__WHAT THE EXERCISE ASKS__. Compute how many lines in the entries below include the string "Select". Only the number is wanted.

__GIVEN RECORDS__.
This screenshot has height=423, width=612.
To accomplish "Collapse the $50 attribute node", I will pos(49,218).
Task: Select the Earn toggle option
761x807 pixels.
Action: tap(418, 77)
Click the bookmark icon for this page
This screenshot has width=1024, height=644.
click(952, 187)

---

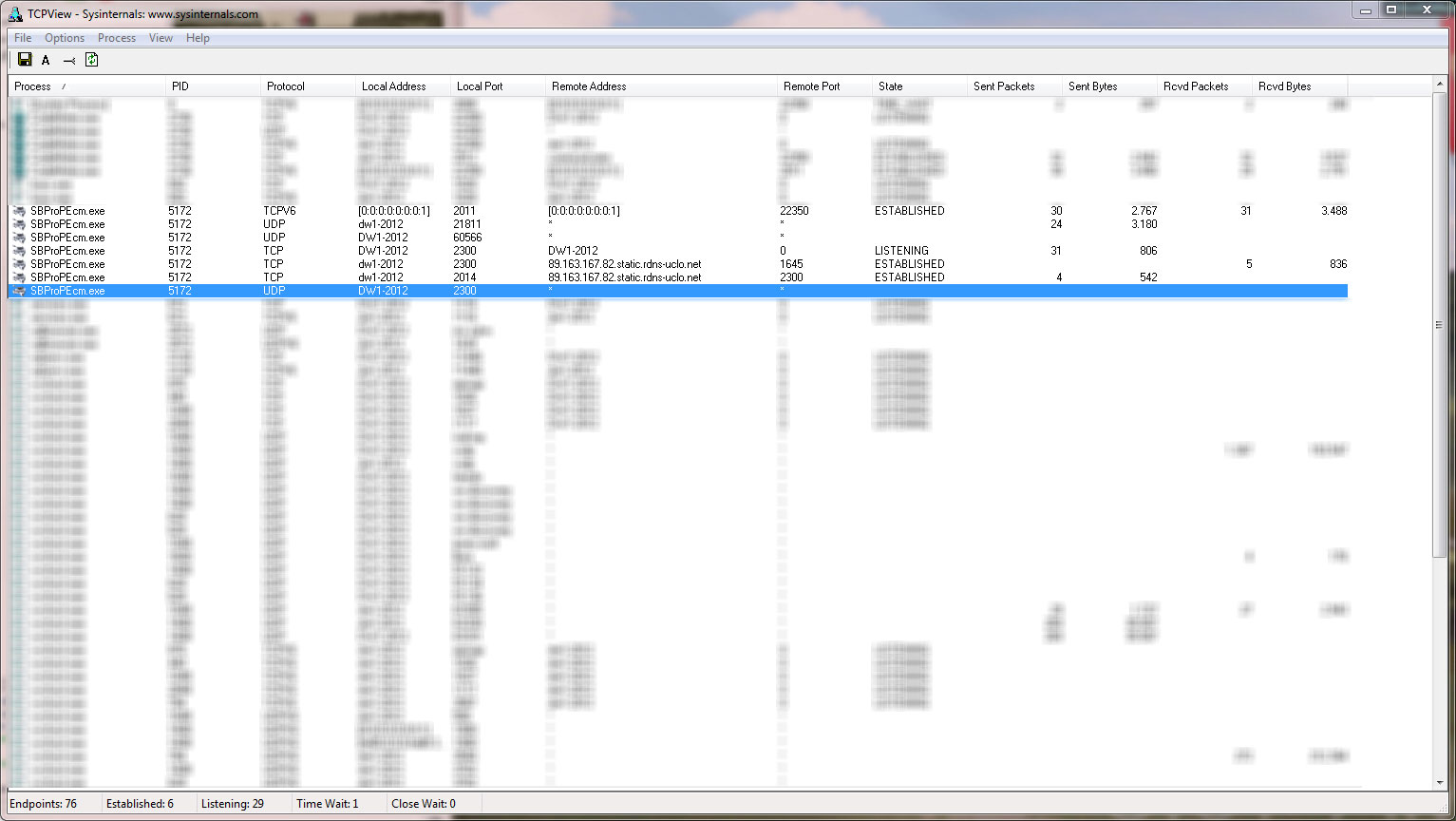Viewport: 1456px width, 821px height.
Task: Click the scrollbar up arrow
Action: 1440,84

--

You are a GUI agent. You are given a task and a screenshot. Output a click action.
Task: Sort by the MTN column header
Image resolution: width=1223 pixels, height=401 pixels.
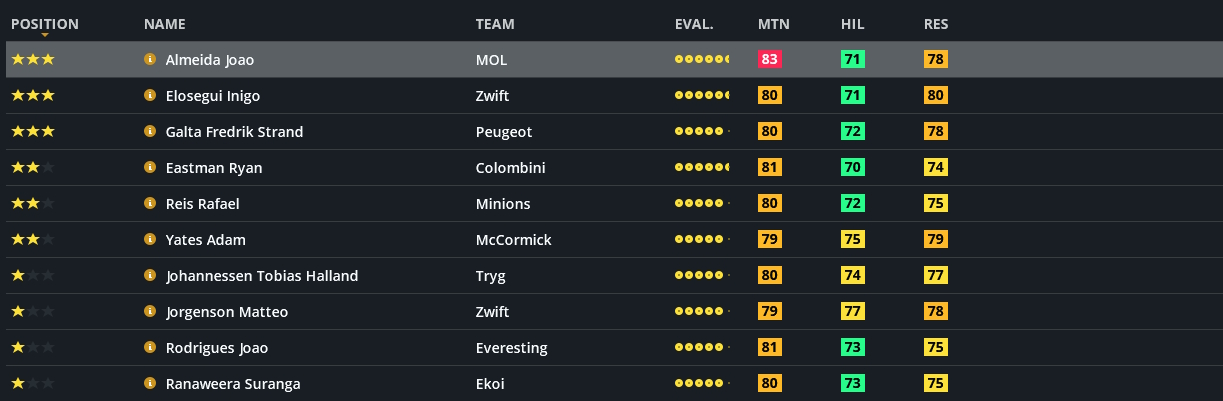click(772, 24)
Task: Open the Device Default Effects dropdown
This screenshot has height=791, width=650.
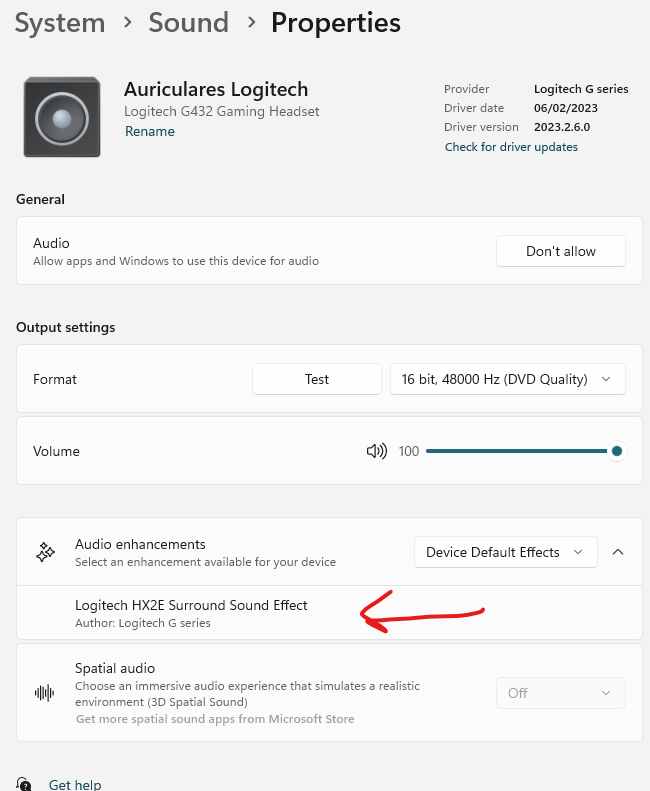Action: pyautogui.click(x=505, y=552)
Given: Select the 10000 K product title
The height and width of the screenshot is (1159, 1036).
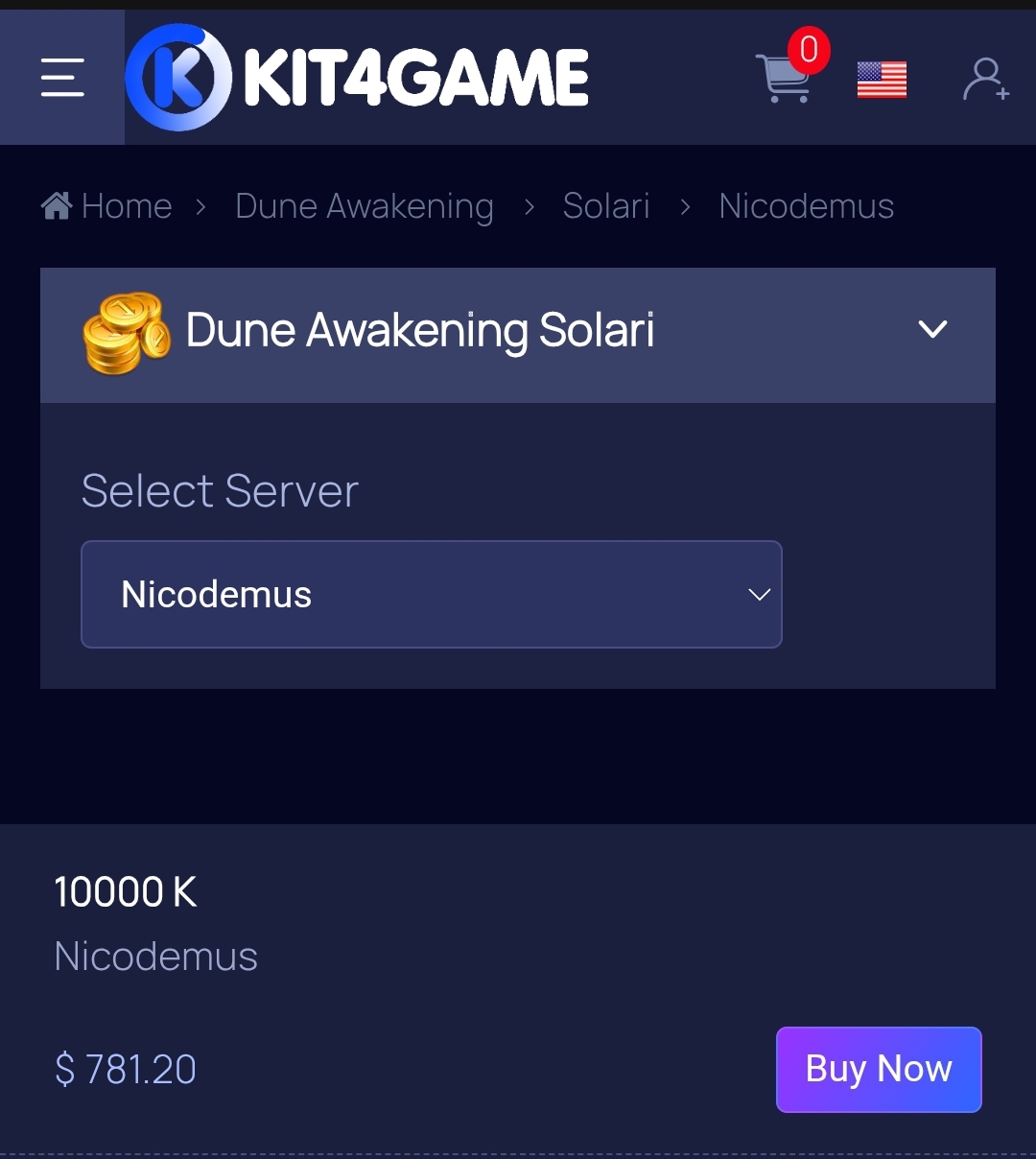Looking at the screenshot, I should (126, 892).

__EXERCISE OUTPUT__. 2